**What is asked**
Starting with the line that contains "Image resolution: width=680" and going on through the end of the data below, rewrite those lines with "computer-use agent" changed to "desktop agent" and everything else kept the same. Leave the pictures out of your answer.

[Excerpt from the data]
START

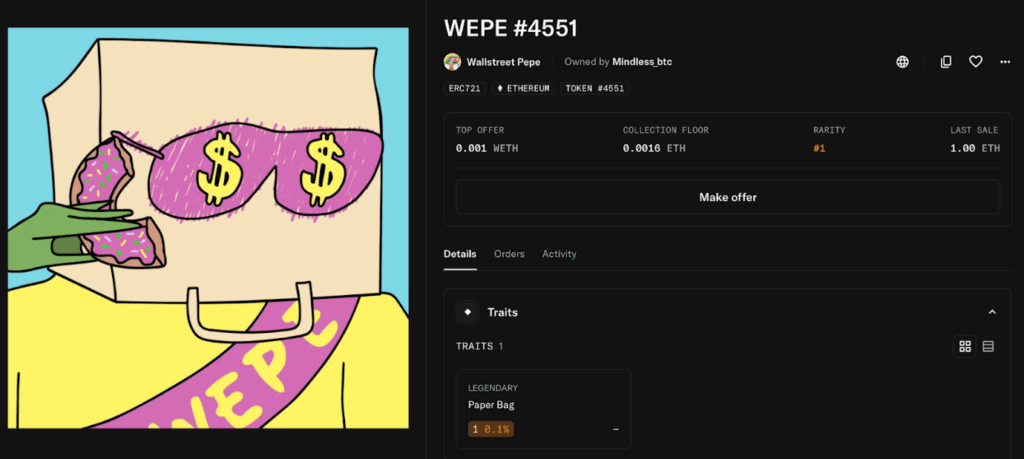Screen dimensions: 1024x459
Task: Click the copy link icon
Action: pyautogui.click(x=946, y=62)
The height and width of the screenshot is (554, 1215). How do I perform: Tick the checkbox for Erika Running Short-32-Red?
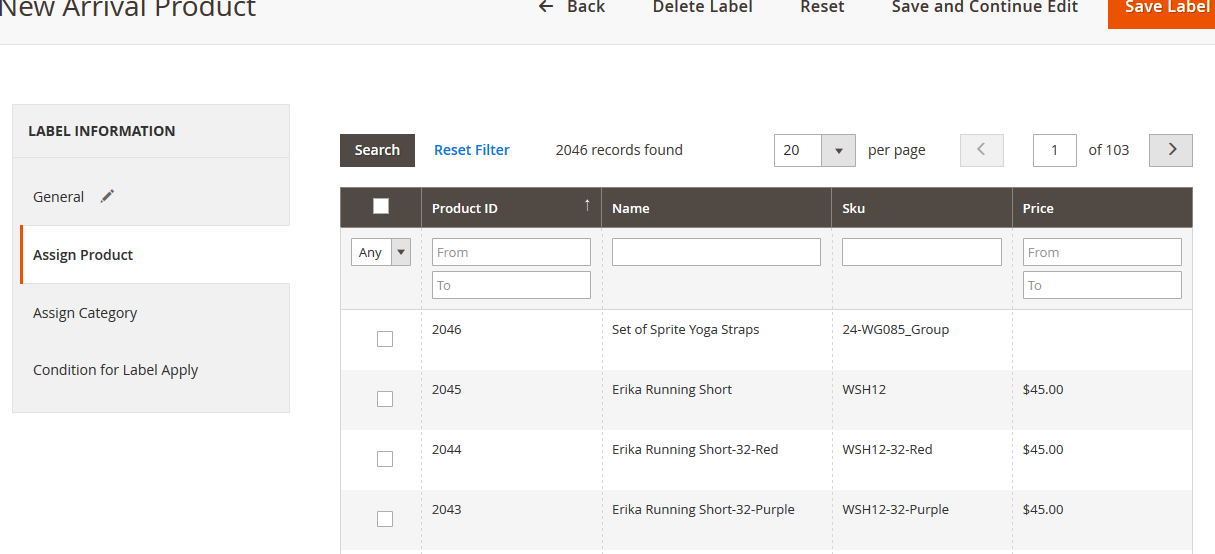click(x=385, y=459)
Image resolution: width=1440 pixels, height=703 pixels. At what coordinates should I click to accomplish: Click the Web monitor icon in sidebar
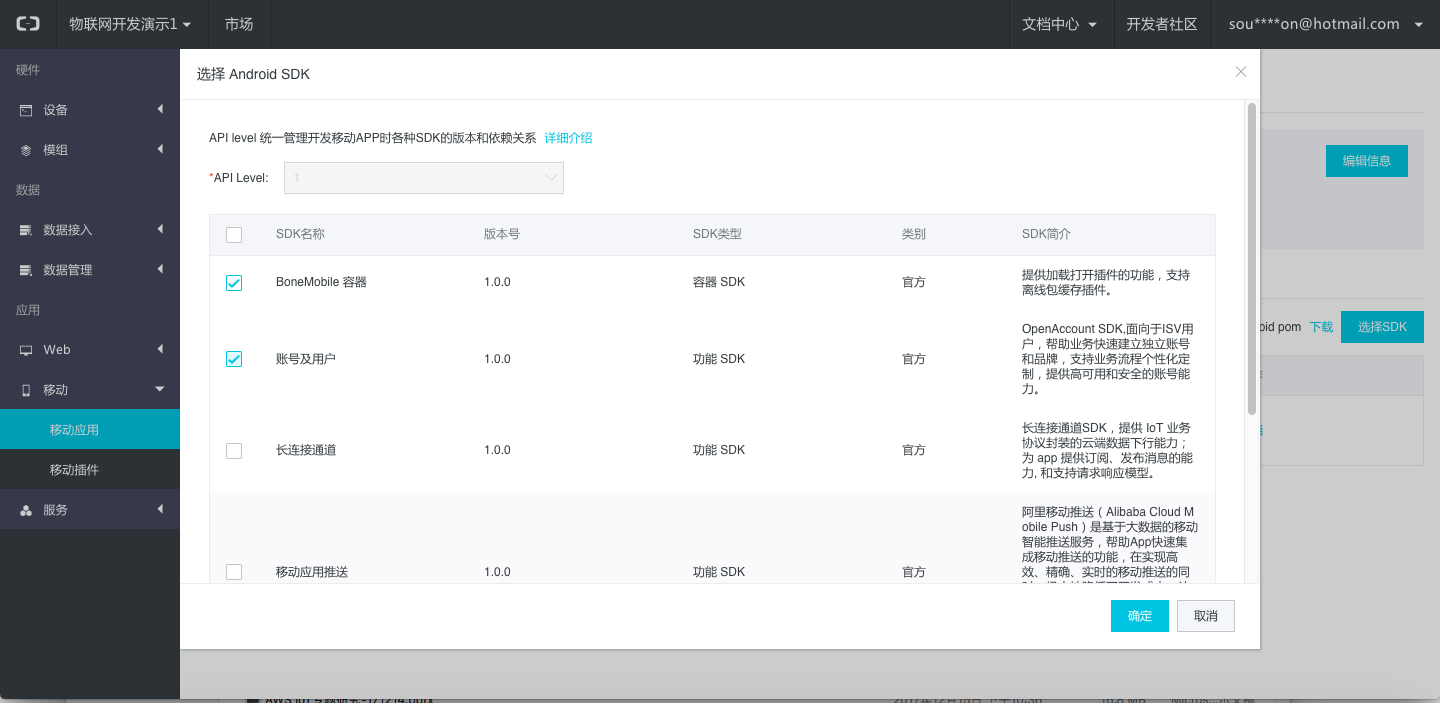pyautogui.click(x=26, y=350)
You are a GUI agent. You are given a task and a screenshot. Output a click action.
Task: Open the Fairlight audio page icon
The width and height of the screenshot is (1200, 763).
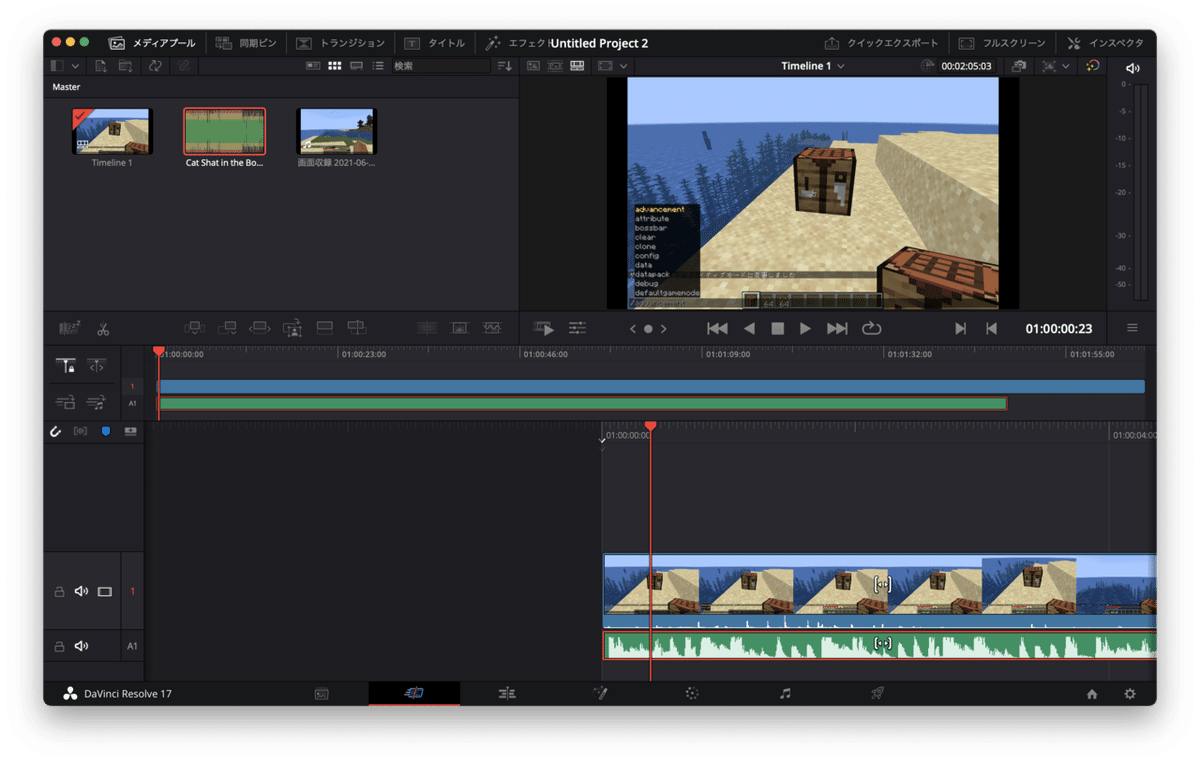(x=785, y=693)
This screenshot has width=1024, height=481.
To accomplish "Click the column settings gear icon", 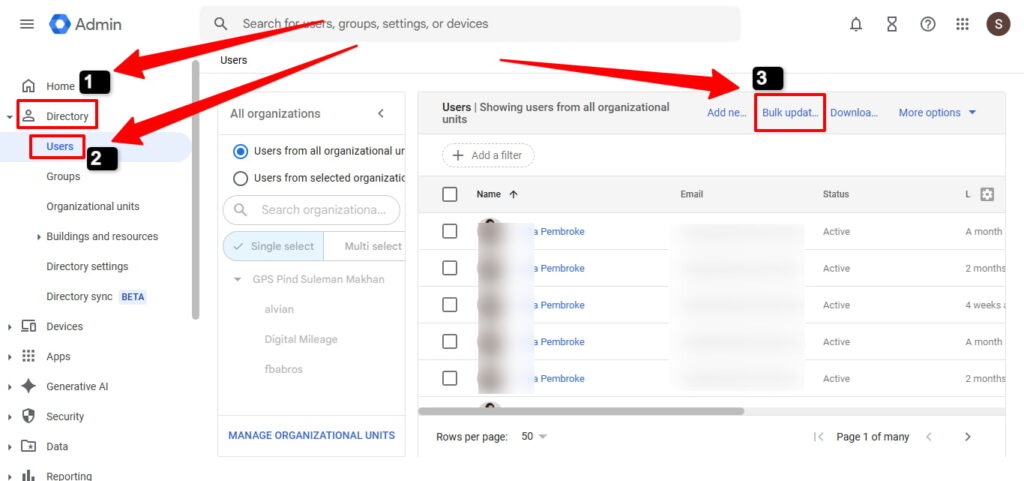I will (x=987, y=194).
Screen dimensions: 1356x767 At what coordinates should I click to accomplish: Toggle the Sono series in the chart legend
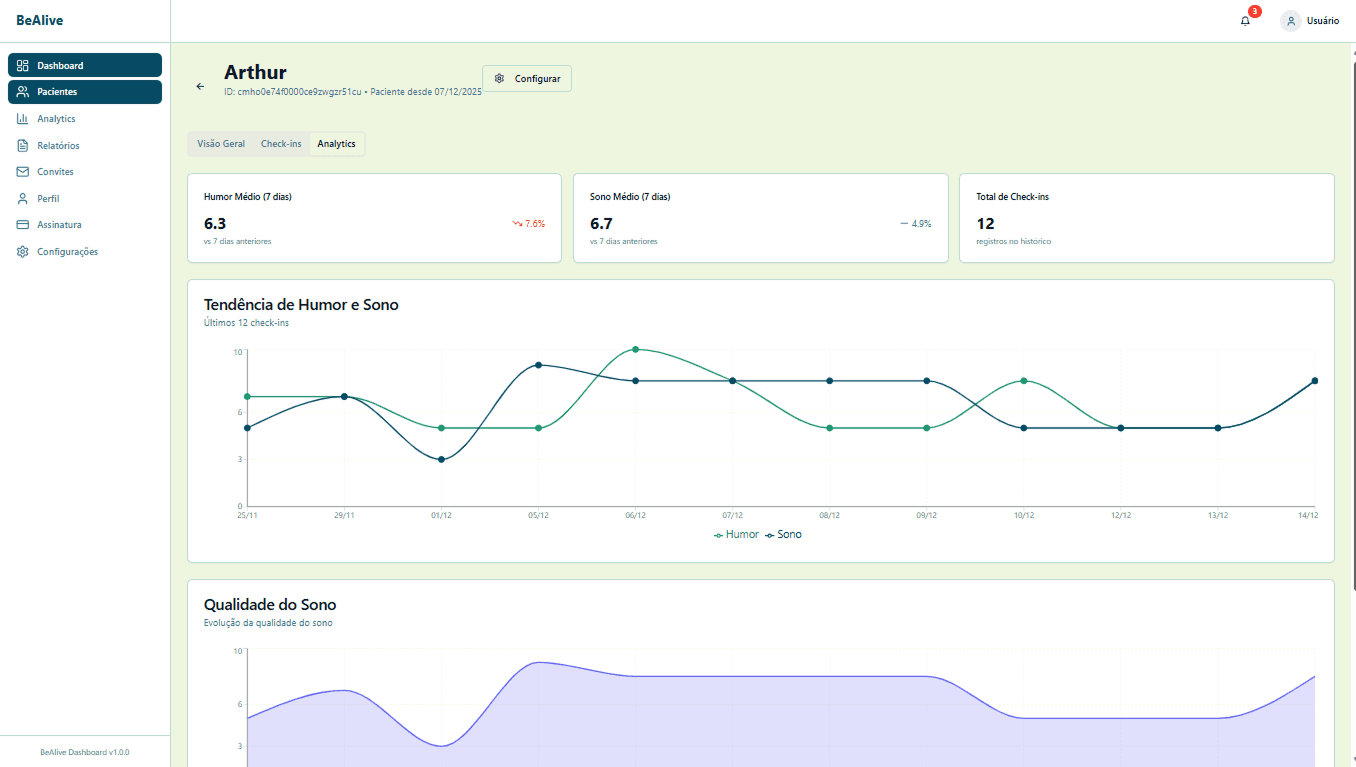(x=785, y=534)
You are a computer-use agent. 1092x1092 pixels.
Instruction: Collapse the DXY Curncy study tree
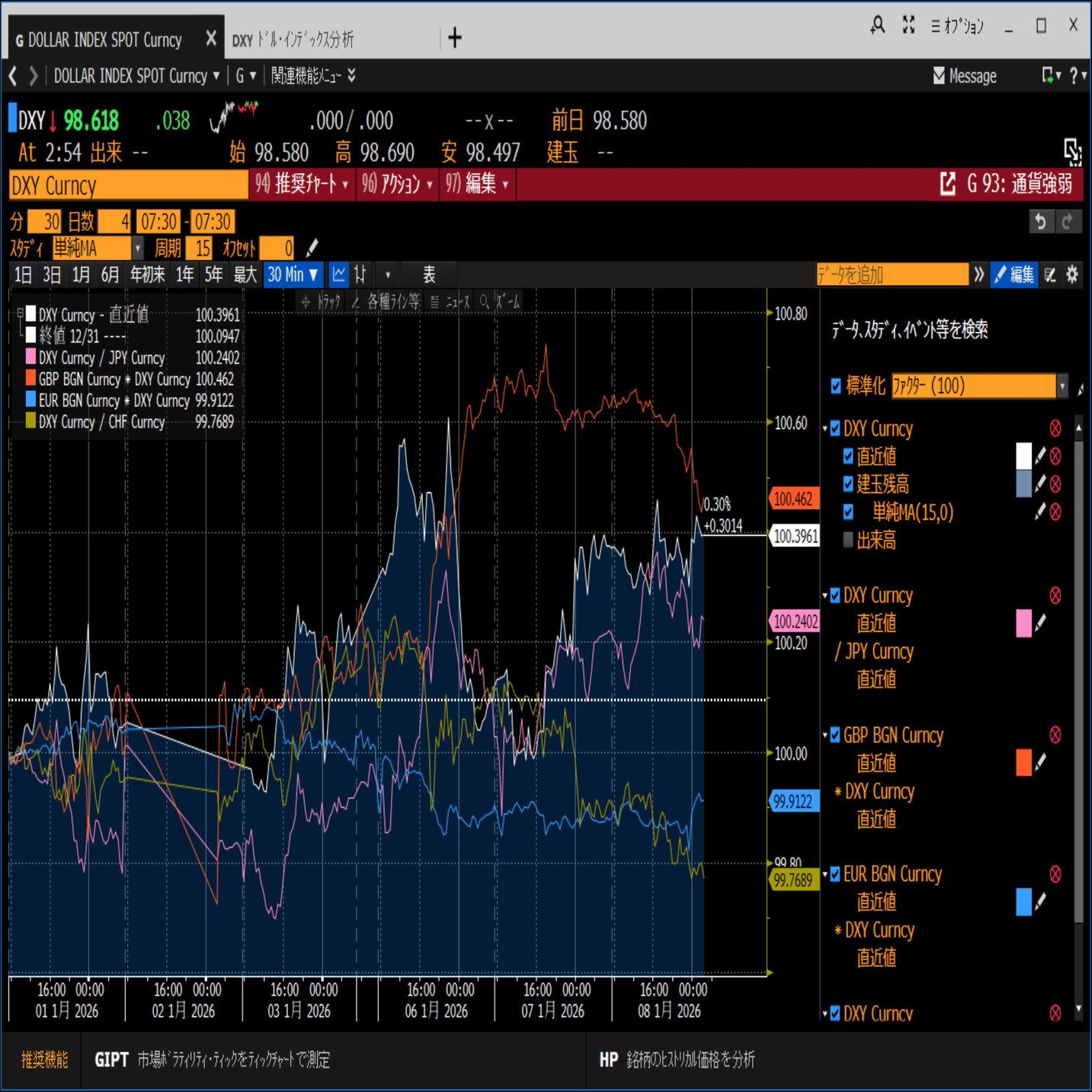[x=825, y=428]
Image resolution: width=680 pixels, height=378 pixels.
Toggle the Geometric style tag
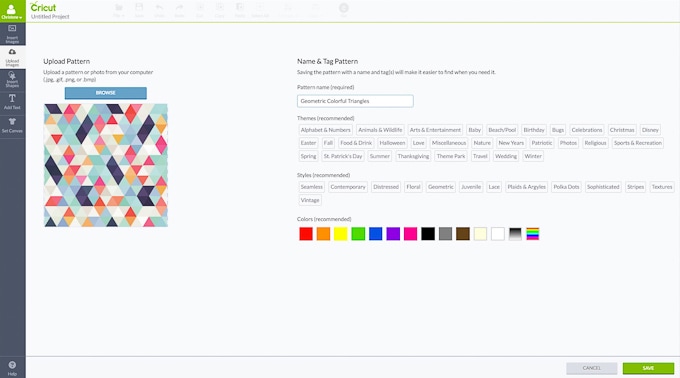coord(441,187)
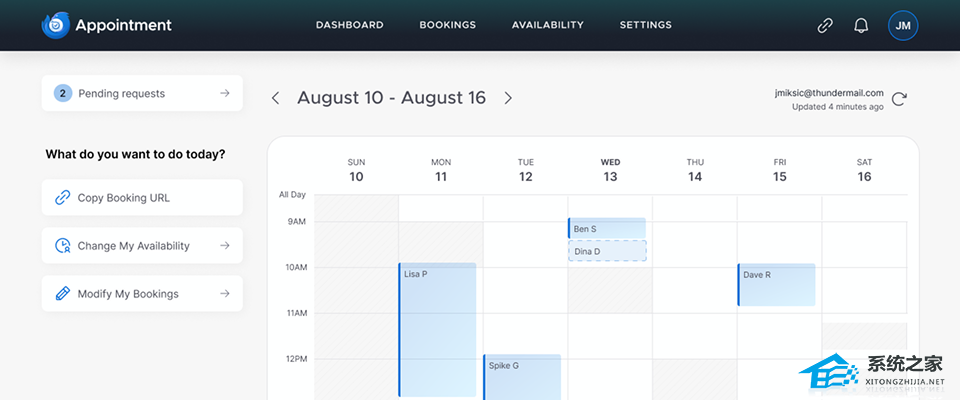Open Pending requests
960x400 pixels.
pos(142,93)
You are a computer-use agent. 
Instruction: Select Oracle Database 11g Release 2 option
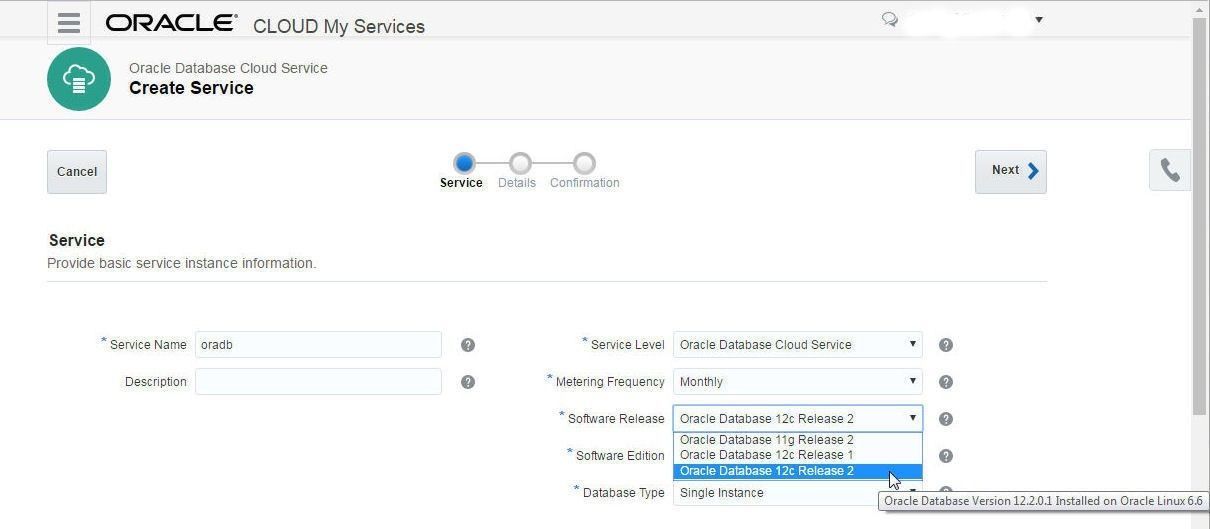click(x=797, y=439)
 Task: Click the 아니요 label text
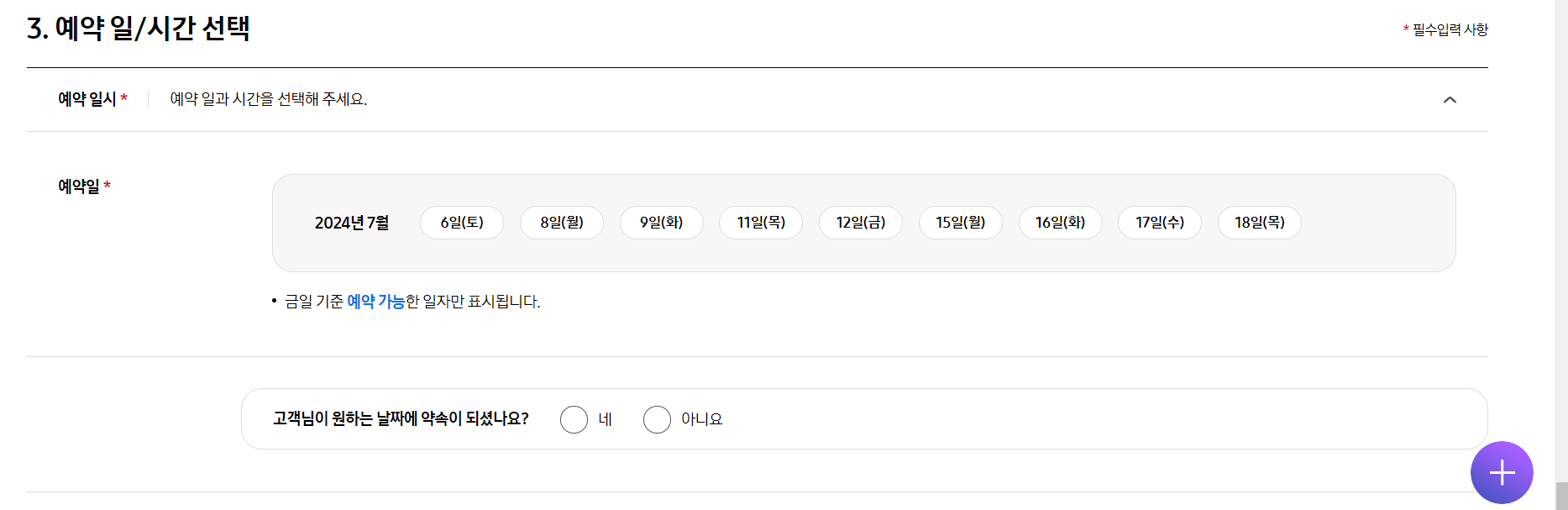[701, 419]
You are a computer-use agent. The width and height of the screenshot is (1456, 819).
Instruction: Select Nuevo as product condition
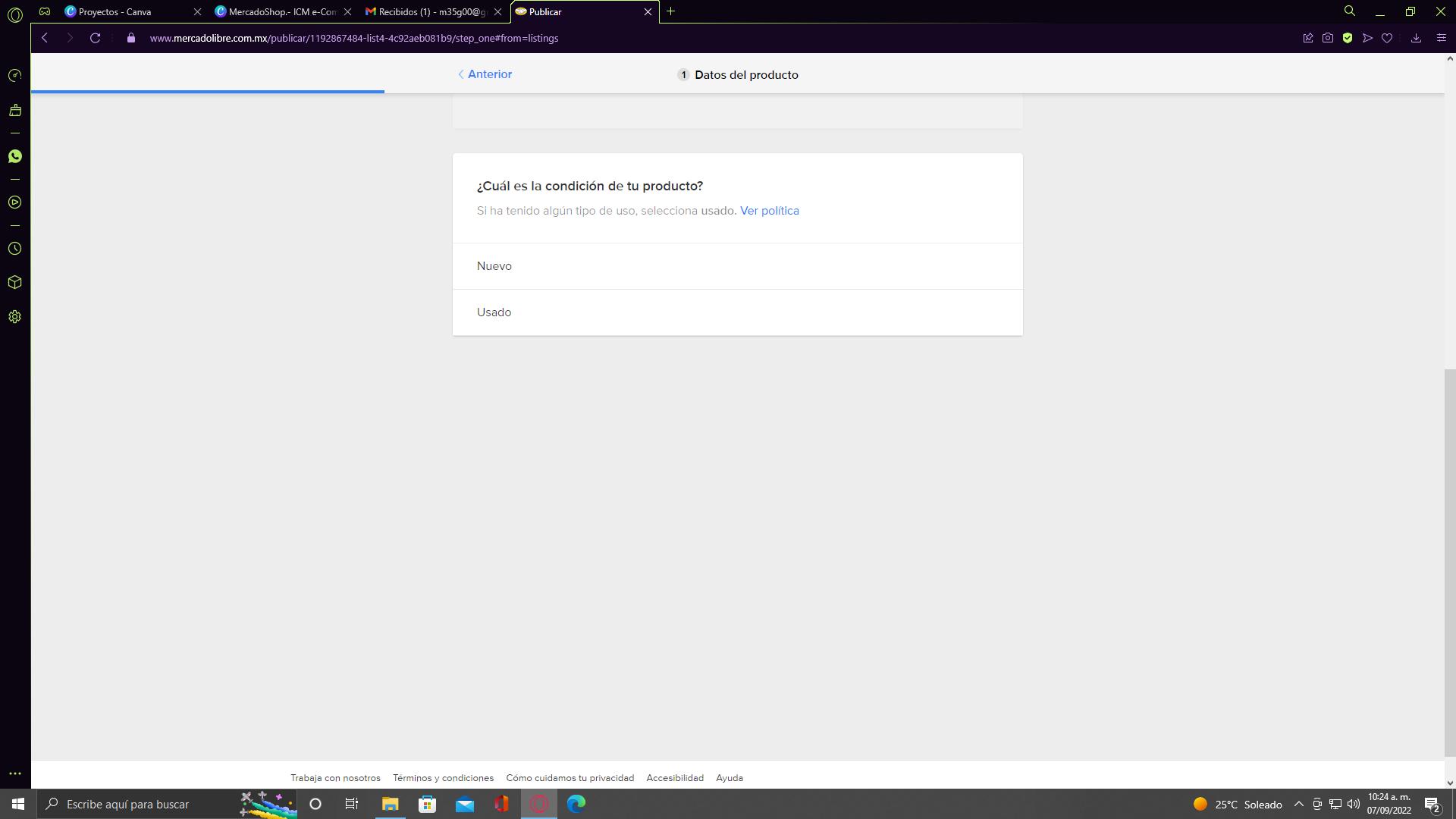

END

**The solution**
Image resolution: width=680 pixels, height=378 pixels.
Toggle the Geometric style tag
coord(441,187)
Open Pending requests
960x400 pixels.
pos(142,93)
You are a desktop agent. 
Instruction: Select Oracle Database 11g Release 2 option
click(x=797, y=439)
 Task: Click the 아니요 label text
[701, 419]
You are a desktop agent. The width and height of the screenshot is (1456, 819).
Instruction: Select Nuevo as product condition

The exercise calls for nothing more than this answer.